◆ **What to do**
Within the data below, find the string "Given" and return each line where it occurs.

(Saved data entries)
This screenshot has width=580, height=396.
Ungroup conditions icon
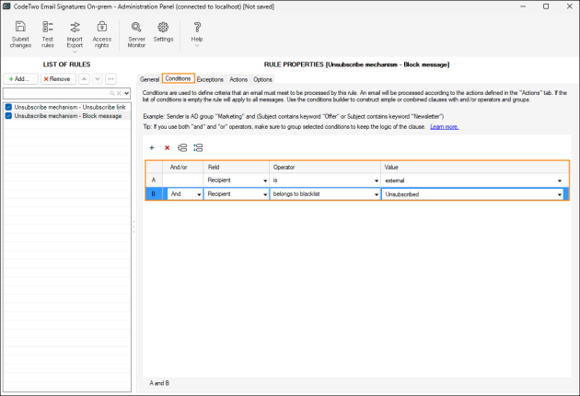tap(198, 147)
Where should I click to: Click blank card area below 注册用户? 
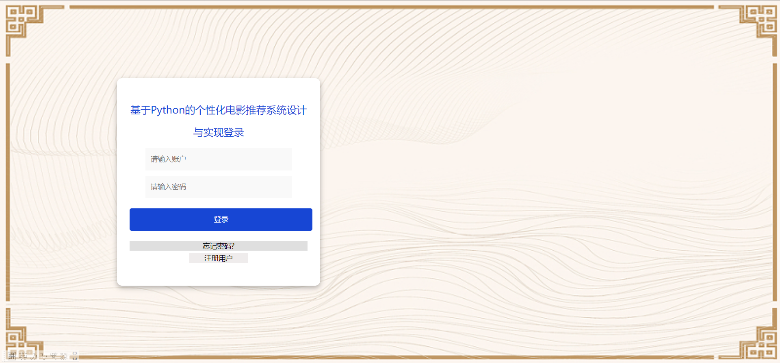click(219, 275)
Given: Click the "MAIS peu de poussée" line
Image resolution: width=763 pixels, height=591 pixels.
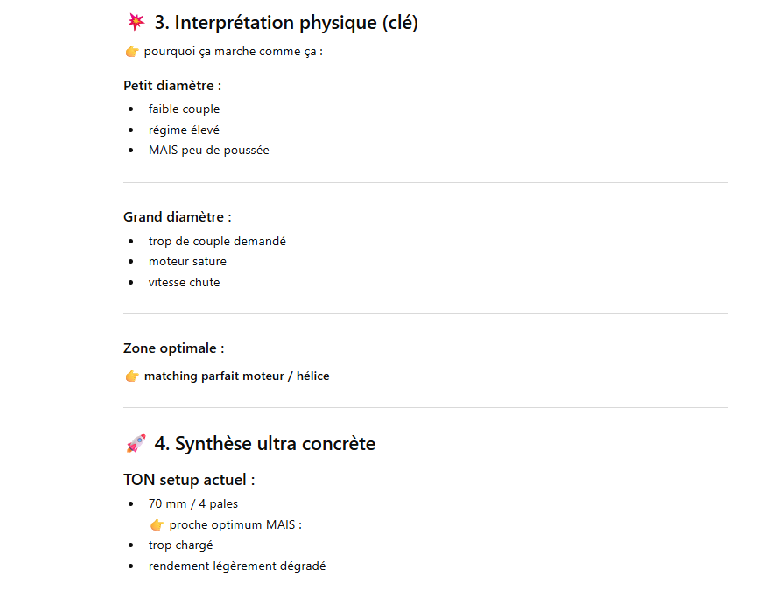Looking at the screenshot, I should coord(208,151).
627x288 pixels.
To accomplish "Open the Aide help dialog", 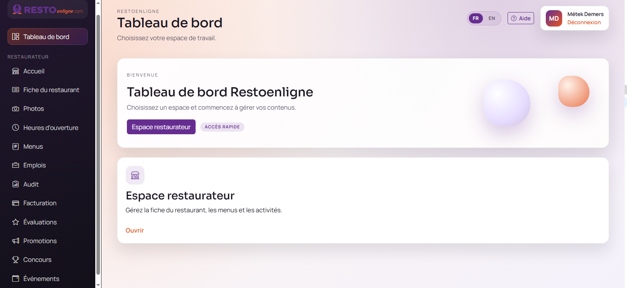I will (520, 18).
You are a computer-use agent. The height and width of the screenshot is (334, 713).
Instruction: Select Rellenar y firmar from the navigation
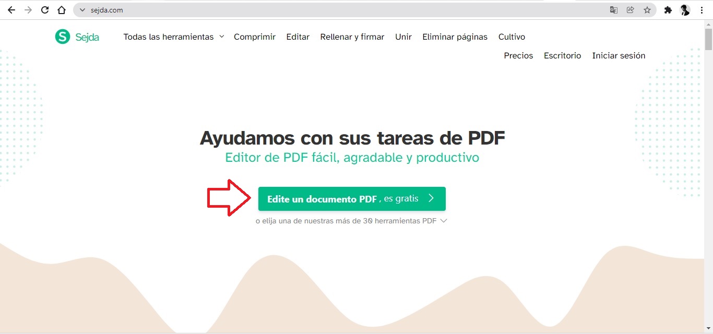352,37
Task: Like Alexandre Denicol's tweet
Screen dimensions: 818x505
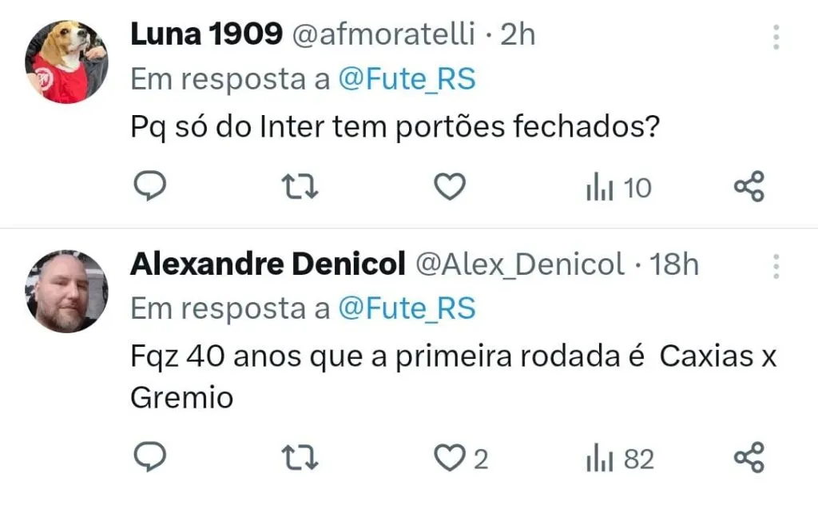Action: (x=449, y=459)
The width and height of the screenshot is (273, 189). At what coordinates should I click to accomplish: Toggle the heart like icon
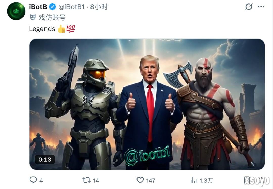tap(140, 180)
* * *
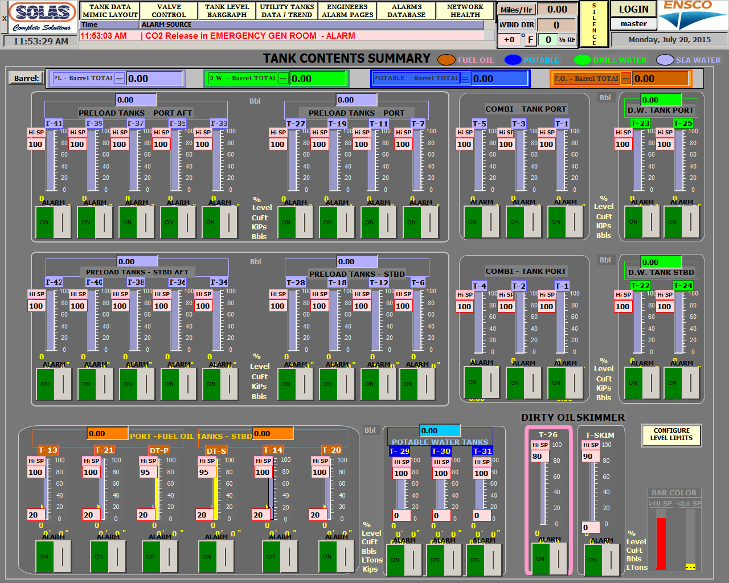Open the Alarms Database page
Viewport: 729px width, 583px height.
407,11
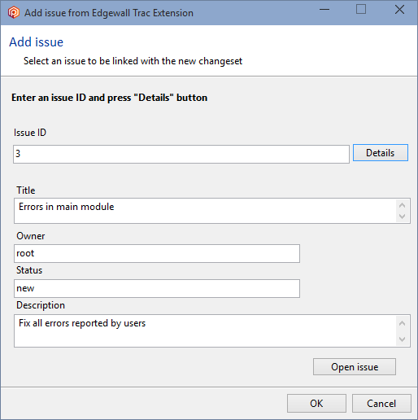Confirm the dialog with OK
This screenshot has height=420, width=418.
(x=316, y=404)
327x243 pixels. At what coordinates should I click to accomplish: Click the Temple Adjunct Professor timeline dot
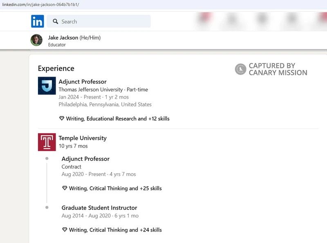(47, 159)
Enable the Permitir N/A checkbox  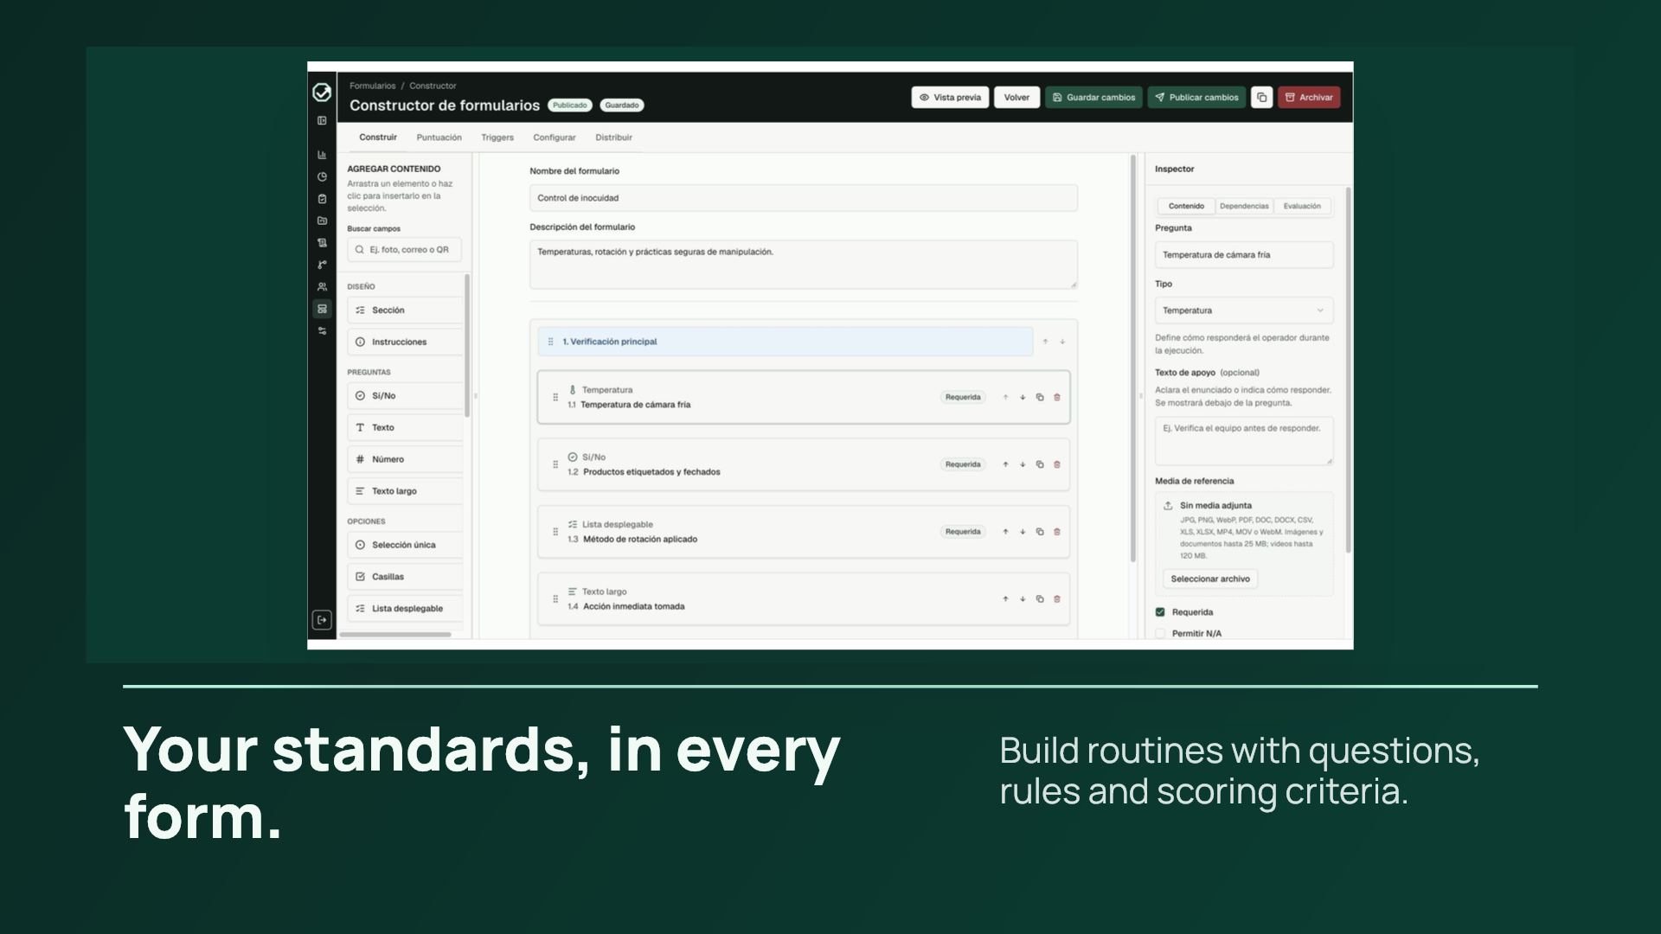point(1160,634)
==
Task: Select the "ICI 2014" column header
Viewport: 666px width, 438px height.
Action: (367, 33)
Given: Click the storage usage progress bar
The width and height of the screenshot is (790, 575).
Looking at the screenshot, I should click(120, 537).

◆ **Written response**
Given: Click the "MAIS peu de poussée" line
Given: Click the storage usage progress bar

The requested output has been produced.